The report was endorsed by many organizations such as the American Society for Bone and Mineral Research, and the cautious recommendations of the IOM have been supported in other reports.[3,4] However, the support for the IOM proposals was not universal, and the report received a more hostile reception from many researchers in the world of vitamin D.[5–8] A key underlying cause of this dichotomy of opinion was the remarkable increase of data highlighting nonclassical effects of 25OHD and 1,25(OH)2D, and the health consequences this may have in humans with impaired vitamin D status. The remainder of this review will consider some of the reports that have contributed to this new perspective on vitamin D and physiology, how this relates to the IOM’s report, and the future challenges that need to be addressed to better define the role of vitamin D in human health.
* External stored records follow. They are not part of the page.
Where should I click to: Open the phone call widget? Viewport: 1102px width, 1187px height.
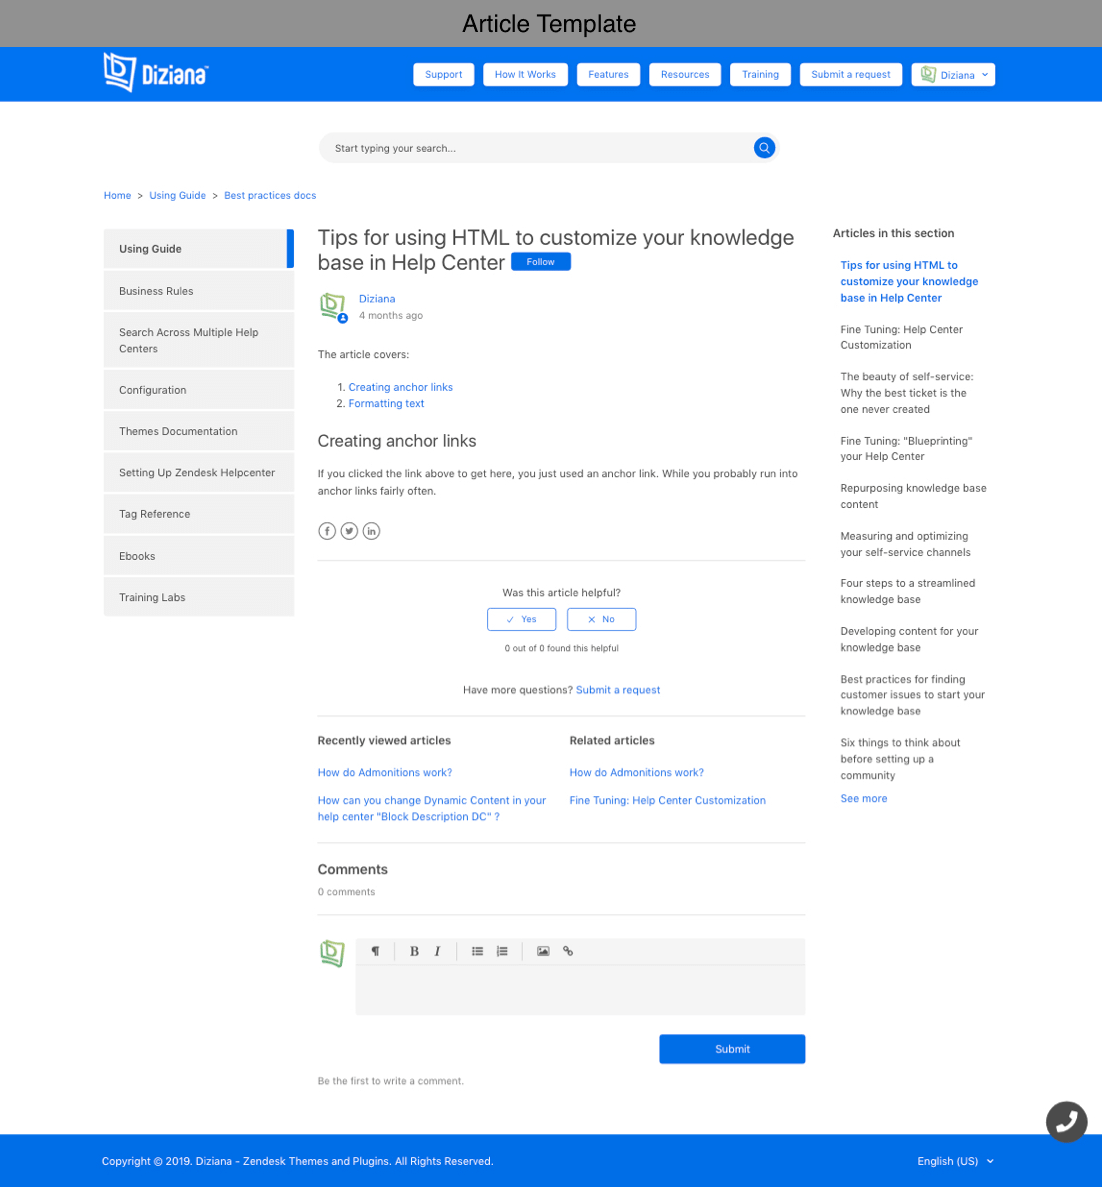tap(1066, 1121)
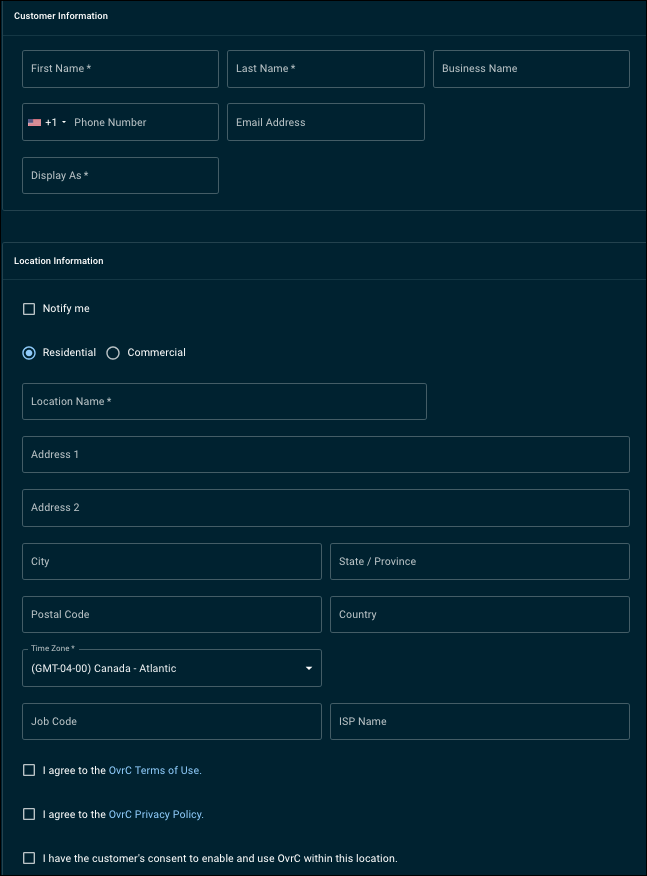Screen dimensions: 647x876
Task: Enable the Notify me checkbox
Action: (x=29, y=309)
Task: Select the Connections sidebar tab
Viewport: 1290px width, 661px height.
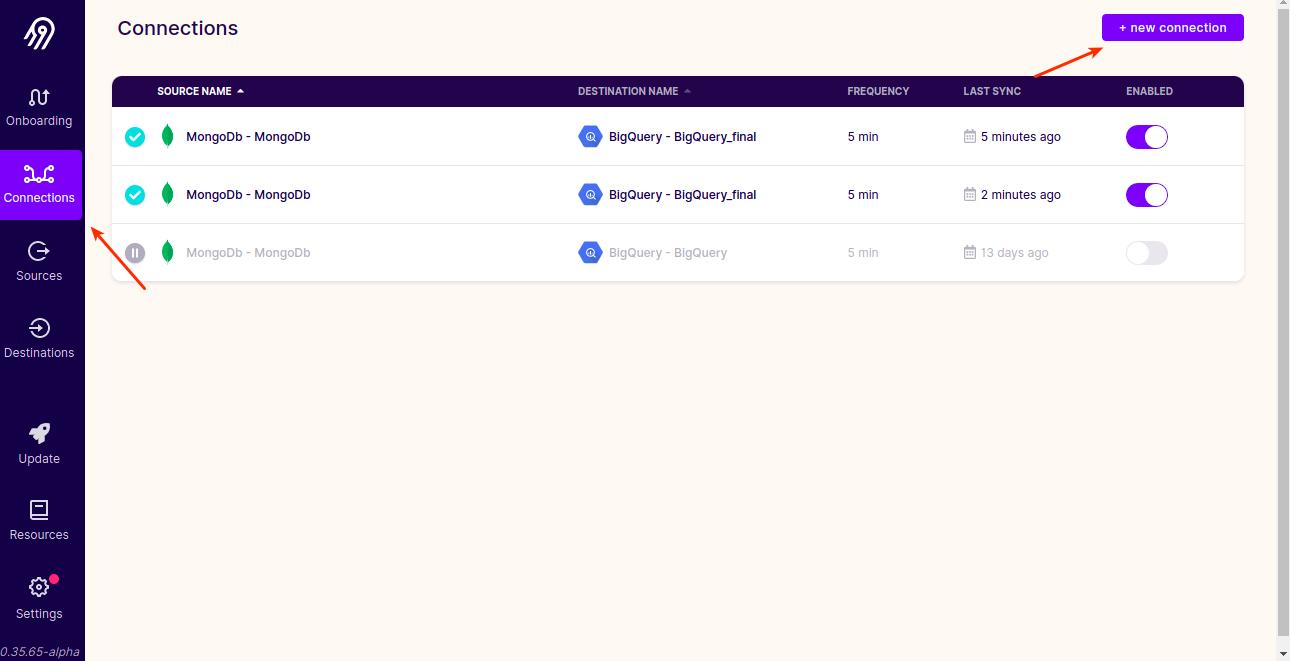Action: (x=39, y=185)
This now includes a role for vitamin D in prevention and treatment of common cancers,[9,10] hypertension and cardiovascular disease[11,12] and brain development. As the function of vitamin D in each of these areas of human health is a subject in its own right, the current review will focus specifically on another prominent nonclassical action of vitamin D – namely its role as an immunomodulator.